Liebe Grüße, JavaKüken


----------



## Zed (16. Jan 2009)

Ein Designvorschlag. 

Mach dir eine Klasse HighscoreList . Dort ist ein Array mit OneHighscore Objecten.

HighscoreList ist ein Singelton, die OneHighscore und HighscoreList können beide Serialisiert werden

http://www.uni-koeln.de/rrzk/kurse/unterlagen/java/javaref/serial/index.htm

So würde ich das machen.


----------



## Ebenius (16. Jan 2009)

Bitte nicht. Serialisierung zum Speichern macht man doch nicht.

Mindestens den XMLEncoder benutzen. Sun Article: Using XMLEncoder


----------



## Zed (16. Jan 2009)

XMLEncoder kannte ich noch nicht aber was spricht gegen Serialisierung ?


----------



## Ebenius (16. Jan 2009)

Serialisierung ist kein Langzeit-Persistenzkonzept. Dieses Konzept ist zum Übertragen von Objekten gedacht, aber nicht, um sie abzuspeichern und später wieder zu laden. Wenn sich die später Klassenstruktur ändert bekommt man ziemlich Probleme mit den serialisierten Objekten. XML kann man dann immer noch mit anderen Mitteln auslesen.

Ebenius


----------



## JavaKüken (17. Jan 2009)

Danke Leute für eure Vorschläge, aber ich bin noch ziemlich am Anfang von Java und kann mit somit leider nicht viel anfangen mit euren Vorschlägen bzgl.
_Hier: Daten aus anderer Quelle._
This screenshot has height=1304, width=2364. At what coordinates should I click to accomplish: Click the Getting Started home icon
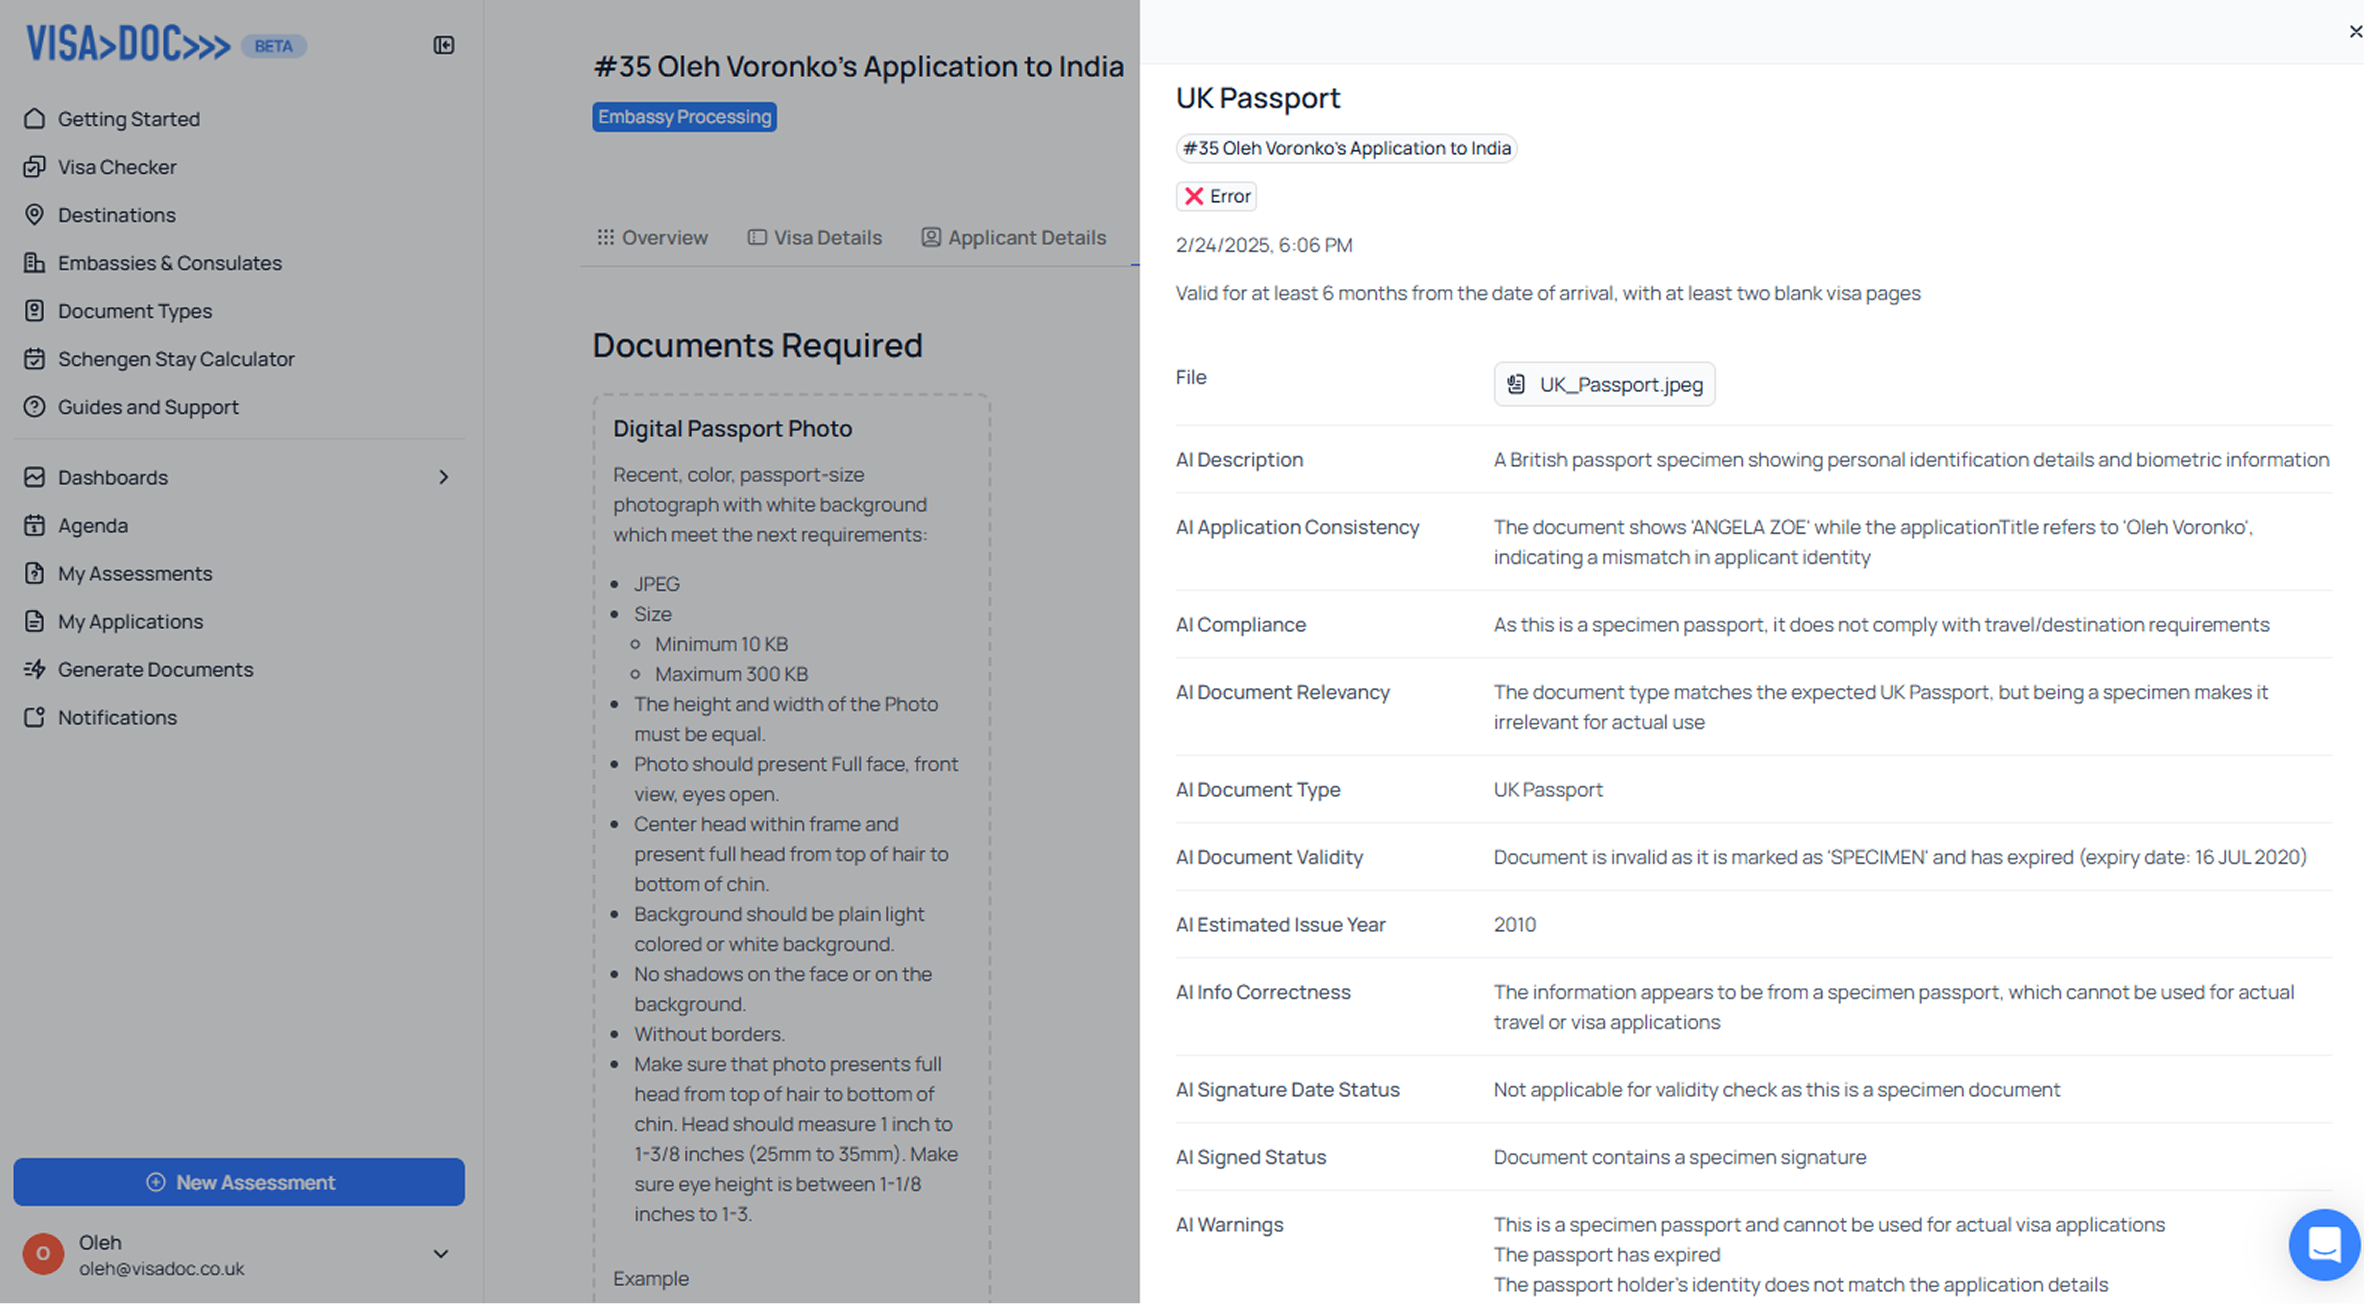pos(34,119)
XMLEncoder. 

Wie schaff ich es denn dass die Highscores einfach in eine Textdatei gelesen werden? 

Was muss ich dazu an der Methode write verändern? 

Danke schon mal für die Hilfe.

Grüße, JavaKüken


----------



## Zed (17. Jan 2009)

du musst mit dem Filewriter Object etwas schreiben
das machst mit write() und dann musst du der Filewriter schliessen mit close.
http://www.java2s.com/Tutorial/Java/0180__File/FileWriter.htm


----------